Presented without comment, here is a selection of faces that Brody and Rob make while bro-ing out and talking like…well, I’d say “like certain boys talk when girls aren’t around to see,” but then again Rob talks all the time about giving his sisters pearl necklaces, so he’s an exceptional case:
Basically, Brody tells Rob that he needs to put a picture of a “big, fake-ass booty” on his wall and then workout towards being “yoked-up” enough to be able to put his “face in that thing.” Lovely, right?

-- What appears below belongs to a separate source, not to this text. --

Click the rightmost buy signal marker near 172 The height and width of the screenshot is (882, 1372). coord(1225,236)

I don’t know if we’re supposed to assume that this conversation sways Rob, but at the Lamar Summit he tells his sister he needs to move out. Khloé briefly attempts to drama queen like Rob is abandoning her, but she acquiesces, because: what are you gonna say when your brother spends all his time eating snack cakes and carving bear sculptures with a chainsaw and talking about his sperm touching your body? Like, I don’t think the question should be “why would Rob move out?” Nah. It’s, “why the hell hasn’t Khloé turfed his ass years before?”

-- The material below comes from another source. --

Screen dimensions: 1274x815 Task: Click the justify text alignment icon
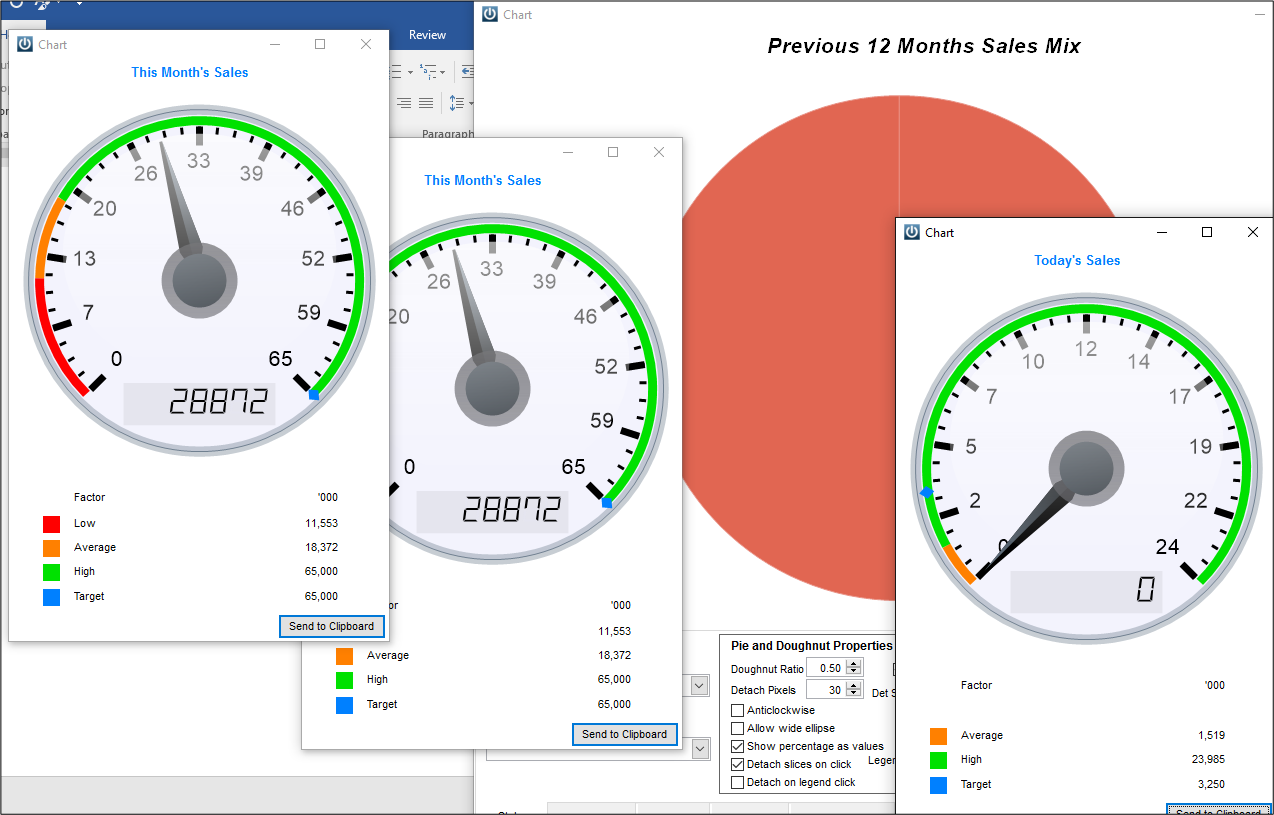426,103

Kendall: ROB IS MY BROTHER. PLEASE STOP IMPUGNING HIS REPUTATION.
The whole Lamar Summit is plagued with dropped audio, weird cuts, tense music, and Khloé and Rob making weird facial expressions. It’s this dense wad of confusion. It finally, mercifully ends with Khloé noting that she’s going to have to tell her family, except…that’s also the end of the episode, and the season, like it’s just this abrupt cut to credits, like even the editors were bored to death with this shit.
Editors: (Eye rolls.)
The C-Plot: Kendall offers to take care of a friend’s pig but jets off to New York for a photo shoot. Kris is initially pissed that she’ll be forced to deal with the pig, but quickly falls in love with it, awesomely, because she’s dealing with empty-nest syndrome and because she’s as much a fan of Charlotte’s Web as she is of Gidget and because this particular pig/child will allow Kris to clean up its life with bling collars and nursery shit without complaining or being all “Moooooom.”

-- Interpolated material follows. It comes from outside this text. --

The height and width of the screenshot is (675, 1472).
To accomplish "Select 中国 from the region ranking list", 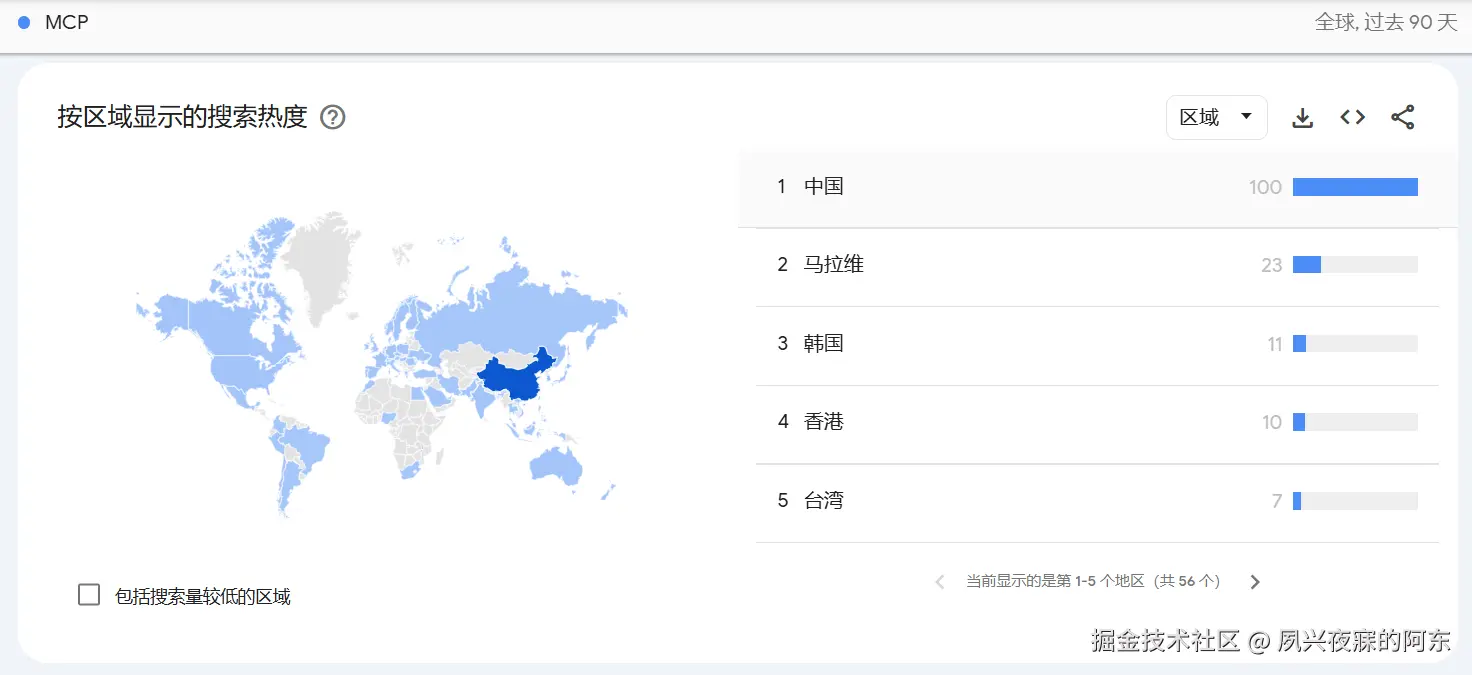I will (824, 186).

I mean, this story is a joke, because North lives in Kris’s house, at least right now, but still, it’s cute:
Although you know Kris is really thinking this:
Kendall is so surprised at Kris’s love for the pig that she jokes about getting Kris her own, which leads to the weirdest but also surprisingly-sensical moment of the episode, when Scott scoffs from across the room—like one of those frequent Arrested Development reveals where the camera pans over—and berates the sisters present that they can’t get Kris a pig because she’s way too busy ingeniously managing their careers for them, so maybe they should stop being so ungrateful already. It’s hilarious, because of course Scott is the only one in this family who recognizes the effort Kris puts into her job, because Scott is kind of afraid of Kris, while everybody else is her daughter. Or Rob.
Later, Kendall steals the pig back from Kris and gives it back to the pig’s real owner. This part was kind of glossed over, but…did Kris kidnap the pig? Is that what happened?